Today kicked off with a Professional Learning session, reflecting on the fair and with an input from the University of Auckland on a digital learning project.

Once school started, we spent the day in Hubs 5,8 and 9.  The hub is a big learning space for around 100 children, with various teaching spaces available.  There are quiet areas which have doors, as do some temathsaching rooms (with full length windows), however teaching spaces vary around the school, and around each hub.  As teachers use MacBooks, they can access any display screen by connecting to Apple TV.  This means that teaching spaces aren’t fixed, but around the room are various whiteboards or TV monitors which teachers can use if they are available.  Children gather round when the teacher is using the screen to model, and then choose their learning space during independent learning.  Children have some choice as to where they go, however if they are not learning well then the teacher makes them move to a more supervised space.

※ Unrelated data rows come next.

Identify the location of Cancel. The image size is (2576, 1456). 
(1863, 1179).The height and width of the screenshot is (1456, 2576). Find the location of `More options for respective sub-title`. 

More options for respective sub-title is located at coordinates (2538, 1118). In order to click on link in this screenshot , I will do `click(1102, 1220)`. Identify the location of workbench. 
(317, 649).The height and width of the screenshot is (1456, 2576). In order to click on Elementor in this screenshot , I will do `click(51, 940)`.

IMG_4333Today was a much more routine day, in that there were lessons of reading, writing and maths.  This brought a greater insight into the way in which the learning is designed around the vision principles.  The learning sequence (build knowledge, make meaning, apply understanding) is the same for all subjects, and the learner qualities are what the learners must use in all subjects.  For example, in a maths lesson children used their prior learning on fractions to help them ‘make meaning’ solving problems.  In reading, children ‘brought what they know’ (activated prior knowledge) before attempting more higher order skills such as predicting and summarising.

A thing that strikes out is that there are always individual activities for the children to do, whilst the teacher does guided work with specific groups of learners.  A lot of this is might be games, or online activities; most things for which achievement might not be recorded in any way.  A question might be how this model of lesson delivery would be assessed using a traditional (Ofsted?) definition of an outstanding lesson.  The teacher certainly ensures ‘shift happens’ during their input and subsequent to it (through formative assessment during and after the lesson), with other activities reinforcing and consolidating other important knowledge.

One big thing which has stood out, is how technology really assists the learning process because of the facility it provides.  Teachers are, however, adamant that the devices are only that: and that what they do can also be achieved using more traditional paper and pen methods, although technology saves so much time.

Noticeably, there is focus on feedback, rather than marking. Children’s written work is checked and spellings corrected, but feedback is given to them directly, rather than through written comments.  When they have been using Chromebooks, or iPads, teachers link children’s files with their progression documents, to evidence their attainment – but written comments on the files are short.  The next steps in a child’s learning are reflective of the formative assessment of their last piece of work.  Time is spent more on preparing tomorrow’s lesson to close the gap, than doing so through commenting on today’s learning.  On the first day, Sarah Martin told us that marking is only useful when it is done in the child’s presence.  This is consistent throughout the school, and speaking with teachers today they really value providing high quality feedback during inputs and are quite confident in explaining the low effect that occurs from marking work away from the learner.